__Exercise tasks__
[1] In the article on China–Russia nuclear cooperation, who serves as the U.S. National Security Council's senior director for arms control?
[2] Rewrite the part of the article on China–Russia nuclear cooperation that begins at the words "When Chinese President" and stops after "launch nuclear missiles.", putting "launch sites" wherever "missile sites" appears.
[3] Carry on the article about China–Russia nuclear cooperation from the point where it stops.

__Passage provided__
_ _ _

A senior adviser to the Biden administration and other experts say that deepening cooperation between China and Russia could overturn decades of stable international nuclear arms control.
Pranay Vaddi, the U.S. National Security Council’s senior director for arms control, said that China and Russia have been deepening cooperation on key technologies for nuclear weapons while strengthening ties with Iran, according to Bloomberg.
“We’re entering a different period,” Vaddi said. He told Bloomberg that during the Cold War, the U.S. and the Soviet Union agreed to maintain a nuclear balance and limit certain types of weapons. The Cold War lasted from 1947 through 1991, and since then more countries have been developing the technologies and materials needed for weapons of mass destruction.
According to a report earlier this month in the South China Morning Post, citing the Chinese site of Russian state media, Sputnik News, a subsidiary of Russia’s state atomic energy corporation, Rosatom, will be allowed to export highly enriched uranium to a power plant in southeast China over the next three years. The CFR-600 power plant in Xiapu, Fujian province has two fast neutron reactors, each capable of producing 600 megawatts of power.
The uranium-235 that Russia will supply to China for the project is mainly used to fuel nuclear reactors. However, it can also be used for manufacturing nuclear weapons.
Tian Li, vice president of the nuclear power branch of the China Electric Power Promotion Council, was quoted by the South China Morning Post as saying the Fujian plant would not be used for military purposes.
Military experts believe that Russia’s aid may help China expand its nuclear arsenal faster.
Anthony Cordesman, emeritus chair in Strategy at the Center for Strategic and International Studies, told VOA Mandarin in an interview, “We now live in a nuclear world once again. And it is not something that seems likely to go away over the next 10 to 20 years.”
Most people alive today “didn’t grow up at a time when basically the United States and Russia seemed to be on the edge of an actual possible nuclear conflict. The last real test of whether nuclear weapons were likely to be used was the Cuban Missile Crisis,” he said, referring to the 1962 face-off over Moscow’s placement of nuclear missile sites in Cuba.
When Chinese President Xi Jinping visited Russia in March, President Vladimir Putin announced that Rosatom and the China Atomic Energy Agency had signed a long-term cooperation project contract to develop fast neutron reactors and closed nuclear fuel cycle systems.
Cordesman said while the agreement does not necessarily mean the two countries will cooperate to develop nuclear weapons or delivery systems, “it certainly does empower China” at a time when it is estimated to be wanting to expand its nuclear weapons arsenal from 250 to more than 1,200. He said China also has three new missile sites under construction and is producing nuclear submarines that can launch nuclear missiles.

_ _ _

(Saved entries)
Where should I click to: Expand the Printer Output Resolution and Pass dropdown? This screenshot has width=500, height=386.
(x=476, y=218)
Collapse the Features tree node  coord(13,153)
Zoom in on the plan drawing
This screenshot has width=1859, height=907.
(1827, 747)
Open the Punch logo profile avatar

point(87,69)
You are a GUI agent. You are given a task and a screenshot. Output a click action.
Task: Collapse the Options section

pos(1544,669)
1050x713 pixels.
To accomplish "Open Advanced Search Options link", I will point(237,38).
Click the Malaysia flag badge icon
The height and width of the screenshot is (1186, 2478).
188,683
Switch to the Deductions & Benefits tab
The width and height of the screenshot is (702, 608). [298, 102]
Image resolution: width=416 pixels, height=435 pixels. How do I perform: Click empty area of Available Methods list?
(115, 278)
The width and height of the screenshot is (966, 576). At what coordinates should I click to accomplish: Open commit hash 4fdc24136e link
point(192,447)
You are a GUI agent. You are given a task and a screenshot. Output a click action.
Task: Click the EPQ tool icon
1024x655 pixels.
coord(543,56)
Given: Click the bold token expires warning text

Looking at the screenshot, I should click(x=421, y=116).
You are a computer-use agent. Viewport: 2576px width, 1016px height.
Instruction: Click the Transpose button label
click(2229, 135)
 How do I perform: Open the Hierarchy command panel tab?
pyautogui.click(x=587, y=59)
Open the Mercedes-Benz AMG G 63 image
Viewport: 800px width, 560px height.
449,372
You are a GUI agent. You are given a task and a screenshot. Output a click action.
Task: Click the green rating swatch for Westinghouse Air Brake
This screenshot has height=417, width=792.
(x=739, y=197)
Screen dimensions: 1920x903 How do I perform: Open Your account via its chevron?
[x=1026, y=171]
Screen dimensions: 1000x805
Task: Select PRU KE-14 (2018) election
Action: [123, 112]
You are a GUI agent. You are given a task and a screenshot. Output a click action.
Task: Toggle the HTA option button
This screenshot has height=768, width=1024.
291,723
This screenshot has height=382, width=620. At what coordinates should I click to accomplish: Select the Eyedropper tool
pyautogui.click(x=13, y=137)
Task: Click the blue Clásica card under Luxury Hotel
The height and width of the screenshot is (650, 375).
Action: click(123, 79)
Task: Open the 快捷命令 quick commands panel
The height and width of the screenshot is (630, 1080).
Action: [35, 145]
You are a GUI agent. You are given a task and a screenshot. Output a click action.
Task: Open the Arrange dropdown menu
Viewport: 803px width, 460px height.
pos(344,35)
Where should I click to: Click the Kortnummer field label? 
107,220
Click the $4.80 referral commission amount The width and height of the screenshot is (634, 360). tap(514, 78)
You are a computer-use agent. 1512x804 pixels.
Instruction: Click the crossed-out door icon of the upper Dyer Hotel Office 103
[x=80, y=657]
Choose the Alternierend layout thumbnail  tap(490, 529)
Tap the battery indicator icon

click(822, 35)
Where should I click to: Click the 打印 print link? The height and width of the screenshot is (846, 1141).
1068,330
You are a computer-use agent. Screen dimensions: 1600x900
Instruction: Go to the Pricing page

_ _ _

__Task-by-task results__
[1] Pranay Vaddi

[2]
When Chinese President Xi Jinping visited Russia in March, President Vladimir Putin announced that Rosatom and the China Atomic Energy Agency had signed a long-term cooperation project contract to develop fast neutron reactors and closed nuclear fuel cycle systems.
Cordesman said while the agreement does not necessarily mean the two countries will cooperate to develop nuclear weapons or delivery systems, “it certainly does empower China” at a time when it is estimated to be wanting to expand its nuclear weapons arsenal from 250 to more than 1,200. He said China also has three new launch sites under construction and is producing nuclear submarines that can launch nuclear missiles.

[3]
Alex Wellerstein, an historian of science and nuclear technology and professor at the Stevens Institute of Technology, told VOA Mandarin in an email, “The International Panel on Fissile Materials estimates that China already has some 14 metric tons of HEU (highly enriched uranium) and around three metric tons of separated plutonium (see here for a full report from a few years ago). It is enough to build as many warheads as they could ever desire, even if those estimates were significantly off.”
Patty-Jane Geller, a former senior policy analyst for Nuclear Deterrence and Missile Defense at the Heritage Foundation, published an analysis in March saying nuclear cooperation between China and Russia goes back to the 1950s when the Soviet Union, consisting of Russia and 14 surrounding countries, provided material and technical assistance to China’s nuclear program. Rising tensions between the two countries during the Cold War led to a halt of nuclear aid, but their cooperation resumed in the 21st century, years after the Soviet Union fell in 1991.
“This development means that the more fuel Russia provides, the more plutonium China can produce. And the more plutonium China can produce, the more nuclear weapons it can build,” she said.
Three senior GOP lawmakers said in a March letter to U.S. national security adviser Jake Sullivan that cooperation between China and Russia is a “direct threat to U.S. security” and called on the Biden administration to “use all tools at its disposal” to stop the “dangerous” cooperation.
A Pentagon report released in 2020 predicted that China would “at least double” the size of its nuclear warhead stockpile over the next decade. But by the end of 2022, it had already done so. Geller predicted that with help from Russia, China might be able to accelerate this buildup even further.
Some military experts worry that Xi might use China’s nuclear weapons in a conflict related to Taiwan, a self-governing island that China considers its own territory. The U.S. is expected to announce $500 million in direct military assistance for Taiwan, money that would come from tapping into a congressional authorization in the 2023 budget allocating $1 billion for Taiwan, according to The Hill.
James Stavridis, a retired U.S. Navy admiral and former commander with NATO Supreme Allied Commander Europe, told The Washington Post that if the U.S. and China enter a conventional war, there’s a high risk of escalation to a nuclear war.
“Two great powers who face each other in combat are unlikely to avoid using tactical nuclear weapons, at least at sea,” Stavridis said. “Once that threshold is crossed, it is but a short step to a much broader nuclear conflict.”